Alda a dénoncé aujourd’hui les pratiques des deux dirigeants des “Ateliers de la Côte”, espace événementiel à Biarritz qui a pratiqué pendant plusieurs mois une activité de “coliving” dans des conditions frauduleuses inacceptables. L’association de défense des locataires appelle à la fin de ces pratiques illégales et exige le remboursement immédiat des dépôts de garantie des locataires lésés.
Coliving = colossale arnaque
C’est rue de Vauréal à Biarritz, à deux doigts de la Côte des basques, que plusieurs locataires ont été victimes des pratiques abusives des gérants des “Ateliers de la Côte”. Ce lieu qui se présente tout à la fois comme une “résidence d’artistes” dans des ateliers dédiés, espace événementiel et coworking, a également abrité un “coliving”.
“Derrière l’apparence d’un lieu branché, c’est une toute autre réalité qu’ont rencontrée les locataires, souvent étudiants, précaires et sans solution alternative pour se loger.” explique Xebax Christy, porte-parole d’Alda. Une locataire en formation à Biarritz a témoigné des conditions qu’elle a découvertes en entrant dans le coliving : certaines chambres sans ouverture sur l’extérieur, aucune isolation phonique, des parties communes inadaptées comme la douche partagée qui ne fermait pas à clé. Face à ces conditions, elle a décidé de quitter le logement au bout de deux jours, ce qui l’a mise dans une situation financière et matérielle particulièrement difficile pour le reste de sa formation. Depuis son départ en octobre 2025, elle n’a toujours pas récupéré sa caution de 490 €, ni le loyer qu’elle avait versé pour une location ne correspondant pas à ce qui lui avait été décrit, et qu’elle a immédiatement quittée, soit un montant total de 704,50 € !
Pratiques inacceptables
L’association de défense des locataires a investigué sur les deux dirigeants des Ateliers de la Côte, Jean-Claude Chicha et Yves Clémot, et s’est rendue compte que ceux-ci ont multiplié les pratiques abusives au sein des Ateliers de la Côte :
- Mise en location de logements qui ne remplissent pas les critères de décence (chambres n’ayant aucune ouverture sur l’extérieur, etc)
- Ces logements ont été mis en location alors que le bâtiment est déclaré à usage commercial et industriel, et non à usage d’habitation
- Les loyers pratiqués étaient abusifs (490 € hors charges pour une chambre d’environ 10 m2 et des espaces communs sous-dimensionnés)

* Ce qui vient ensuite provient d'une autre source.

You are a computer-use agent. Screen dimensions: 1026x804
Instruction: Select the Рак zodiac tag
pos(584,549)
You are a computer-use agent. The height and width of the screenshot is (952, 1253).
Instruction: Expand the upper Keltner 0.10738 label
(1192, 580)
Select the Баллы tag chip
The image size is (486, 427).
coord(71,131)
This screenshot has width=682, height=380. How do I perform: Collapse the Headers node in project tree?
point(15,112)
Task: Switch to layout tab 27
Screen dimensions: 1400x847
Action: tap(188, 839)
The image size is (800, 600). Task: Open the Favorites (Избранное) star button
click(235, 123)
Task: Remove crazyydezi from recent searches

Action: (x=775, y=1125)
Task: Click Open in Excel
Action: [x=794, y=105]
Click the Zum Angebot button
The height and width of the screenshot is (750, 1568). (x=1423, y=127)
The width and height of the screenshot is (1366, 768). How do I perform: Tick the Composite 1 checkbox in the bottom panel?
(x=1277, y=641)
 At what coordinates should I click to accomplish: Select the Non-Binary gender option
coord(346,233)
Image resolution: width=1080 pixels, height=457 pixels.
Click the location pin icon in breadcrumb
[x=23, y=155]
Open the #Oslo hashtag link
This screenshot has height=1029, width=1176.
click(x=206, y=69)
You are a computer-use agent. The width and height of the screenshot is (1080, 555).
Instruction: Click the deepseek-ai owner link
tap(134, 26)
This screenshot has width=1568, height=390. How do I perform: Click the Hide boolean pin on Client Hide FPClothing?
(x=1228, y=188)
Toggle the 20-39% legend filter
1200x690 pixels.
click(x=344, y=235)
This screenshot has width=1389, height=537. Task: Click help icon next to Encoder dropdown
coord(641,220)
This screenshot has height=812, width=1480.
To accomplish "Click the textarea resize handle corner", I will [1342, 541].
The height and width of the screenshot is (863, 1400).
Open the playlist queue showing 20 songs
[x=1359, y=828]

- Les dépôts de garantie n’ont pas été restitués dans le délai légal d’un mois après le départ des locataires.
D’après les informations d’Alda, tous les locataires en place ont été congédiés en mai.
Encadrer le coliving
Devant les commentaires d’encouragement de certains voisins, les membres de l’association ont renommé le local “Ateliers de la fraude” et ont placardé sur la vitrine les multiples fraudes dont se rendent coupables les deux gérants. Joints par téléphone, ceux-ci n’ont pas répondu à Alda.
L’association exige la restitution immédiate des dépôts de garantie et l’engagement des dirigeants à ne pas relouer dans ces conditions abusives. L’association a signalé la situation au Comité de lutte contre les baux frauduleux.
Si certains locataires ne disposaient même pas de baux de location, les autres signaient un “contrat de prestation de services”, type de contrats généralement utilisé dans le cadre des coliving.
“Le coliving se développe sur fond de tension du marché du logement, et avec lui bon nombre de pratiques frauduleuses. Cela s’apparente à de véritables colocations forcées : les locataires acceptent de louer des biens à la chambre faute de logement disponible, et se retrouvent dans des conditions inacceptables (baux précaires, logements qui dans certains cas peuvent légalement déroger à l’encadrement des loyers, etc). Un plus grand encadrement de ces pratiques est nécessaire pour protéger les locataires.” estime Ainize Butron, porte-parole d’Alda.